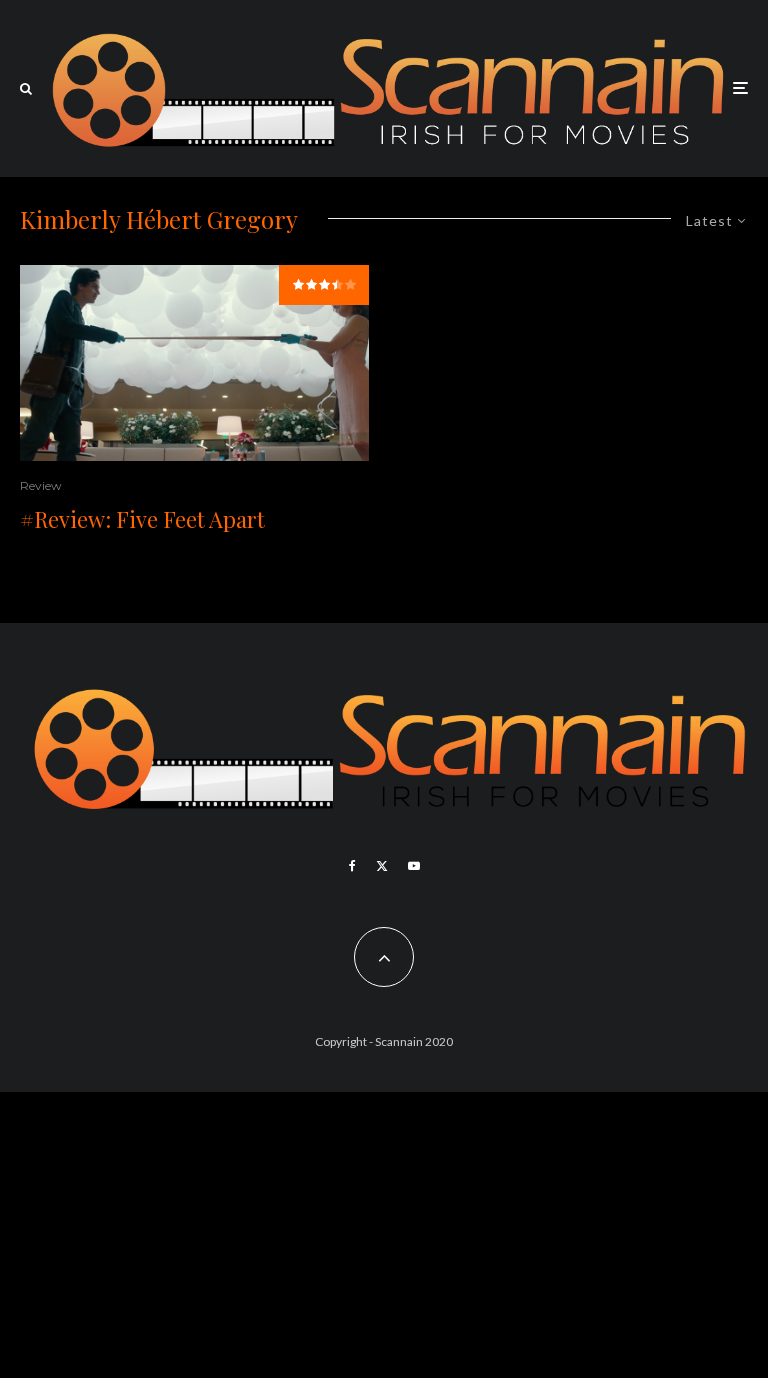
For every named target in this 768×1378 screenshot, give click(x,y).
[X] (382, 866)
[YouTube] (414, 866)
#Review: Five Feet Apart (142, 519)
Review (41, 485)
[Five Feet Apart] (194, 363)
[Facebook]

-=-=-

(Requirement) Starting with the line that contains "#Review: Five Feet Apart (142, 519)", print every line through the end of the entries above exactly as written, both boundary lines included, and nothing else.

(Problem solution)
#Review: Five Feet Apart (142, 519)
Review (41, 485)
[Five Feet Apart] (194, 363)
[Facebook]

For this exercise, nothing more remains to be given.